What needs to be done
Work through the data below and give the number of lines holding the word "each", without any other text.

Provided data

__________

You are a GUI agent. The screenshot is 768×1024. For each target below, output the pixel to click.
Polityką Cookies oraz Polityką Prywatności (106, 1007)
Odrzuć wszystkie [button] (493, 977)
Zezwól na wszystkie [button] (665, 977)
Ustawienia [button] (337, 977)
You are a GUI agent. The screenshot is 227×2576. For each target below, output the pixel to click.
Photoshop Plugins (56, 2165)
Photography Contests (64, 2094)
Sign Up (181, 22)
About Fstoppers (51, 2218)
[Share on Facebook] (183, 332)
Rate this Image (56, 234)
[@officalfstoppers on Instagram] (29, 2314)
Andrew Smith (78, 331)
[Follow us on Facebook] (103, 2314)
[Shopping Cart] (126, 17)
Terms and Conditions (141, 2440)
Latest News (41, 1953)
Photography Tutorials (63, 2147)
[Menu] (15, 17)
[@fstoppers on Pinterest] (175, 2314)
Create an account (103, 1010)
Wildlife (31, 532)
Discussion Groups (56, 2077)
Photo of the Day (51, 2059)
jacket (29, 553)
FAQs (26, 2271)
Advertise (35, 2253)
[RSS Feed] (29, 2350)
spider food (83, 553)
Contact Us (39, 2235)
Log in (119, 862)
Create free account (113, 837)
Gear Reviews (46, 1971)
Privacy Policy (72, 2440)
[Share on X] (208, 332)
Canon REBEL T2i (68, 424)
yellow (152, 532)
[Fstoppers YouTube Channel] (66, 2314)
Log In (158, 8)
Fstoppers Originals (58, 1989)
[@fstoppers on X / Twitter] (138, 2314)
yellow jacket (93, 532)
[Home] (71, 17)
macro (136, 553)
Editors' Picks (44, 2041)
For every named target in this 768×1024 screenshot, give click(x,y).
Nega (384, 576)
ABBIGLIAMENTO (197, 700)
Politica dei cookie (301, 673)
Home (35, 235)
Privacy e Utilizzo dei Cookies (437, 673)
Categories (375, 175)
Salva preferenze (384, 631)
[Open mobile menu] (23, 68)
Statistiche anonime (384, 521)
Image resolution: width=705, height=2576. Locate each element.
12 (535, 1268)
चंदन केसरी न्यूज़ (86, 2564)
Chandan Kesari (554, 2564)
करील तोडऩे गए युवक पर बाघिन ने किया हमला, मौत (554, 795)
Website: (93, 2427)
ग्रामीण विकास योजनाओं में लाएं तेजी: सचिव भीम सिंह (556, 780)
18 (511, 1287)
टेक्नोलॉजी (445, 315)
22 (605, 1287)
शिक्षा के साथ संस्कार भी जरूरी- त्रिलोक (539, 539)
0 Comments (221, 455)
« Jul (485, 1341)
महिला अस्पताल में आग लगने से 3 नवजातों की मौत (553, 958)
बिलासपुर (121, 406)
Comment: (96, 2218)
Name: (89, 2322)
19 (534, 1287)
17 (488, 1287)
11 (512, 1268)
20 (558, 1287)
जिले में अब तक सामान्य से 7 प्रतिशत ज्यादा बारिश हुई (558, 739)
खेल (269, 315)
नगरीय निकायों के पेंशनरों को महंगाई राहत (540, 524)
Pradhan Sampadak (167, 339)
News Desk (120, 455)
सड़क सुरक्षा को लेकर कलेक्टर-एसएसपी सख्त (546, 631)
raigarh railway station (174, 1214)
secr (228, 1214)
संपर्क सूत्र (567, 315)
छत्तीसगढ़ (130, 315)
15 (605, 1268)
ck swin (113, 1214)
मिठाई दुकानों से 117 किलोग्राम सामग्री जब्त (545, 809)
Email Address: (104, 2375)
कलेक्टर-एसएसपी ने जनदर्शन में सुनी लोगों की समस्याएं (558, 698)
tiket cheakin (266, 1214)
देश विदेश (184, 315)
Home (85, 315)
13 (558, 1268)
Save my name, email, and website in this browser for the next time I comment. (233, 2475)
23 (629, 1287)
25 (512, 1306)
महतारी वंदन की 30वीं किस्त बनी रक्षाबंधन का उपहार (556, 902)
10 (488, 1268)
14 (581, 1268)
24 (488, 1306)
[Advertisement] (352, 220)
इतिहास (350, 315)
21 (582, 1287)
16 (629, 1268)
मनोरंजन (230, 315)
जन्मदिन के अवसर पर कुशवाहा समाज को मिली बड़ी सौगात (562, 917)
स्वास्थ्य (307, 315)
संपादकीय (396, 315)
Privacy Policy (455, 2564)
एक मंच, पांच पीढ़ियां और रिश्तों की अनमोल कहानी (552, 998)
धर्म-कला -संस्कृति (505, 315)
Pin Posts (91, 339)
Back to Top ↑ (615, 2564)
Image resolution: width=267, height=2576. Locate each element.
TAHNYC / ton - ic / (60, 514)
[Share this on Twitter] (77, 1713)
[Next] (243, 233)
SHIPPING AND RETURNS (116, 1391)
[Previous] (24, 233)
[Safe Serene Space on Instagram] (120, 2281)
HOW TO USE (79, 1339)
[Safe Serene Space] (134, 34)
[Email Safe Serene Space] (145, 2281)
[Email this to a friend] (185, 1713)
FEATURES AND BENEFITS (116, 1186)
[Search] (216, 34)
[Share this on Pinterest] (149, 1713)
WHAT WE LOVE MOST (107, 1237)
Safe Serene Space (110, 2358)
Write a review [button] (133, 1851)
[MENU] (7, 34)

__________

Response below
4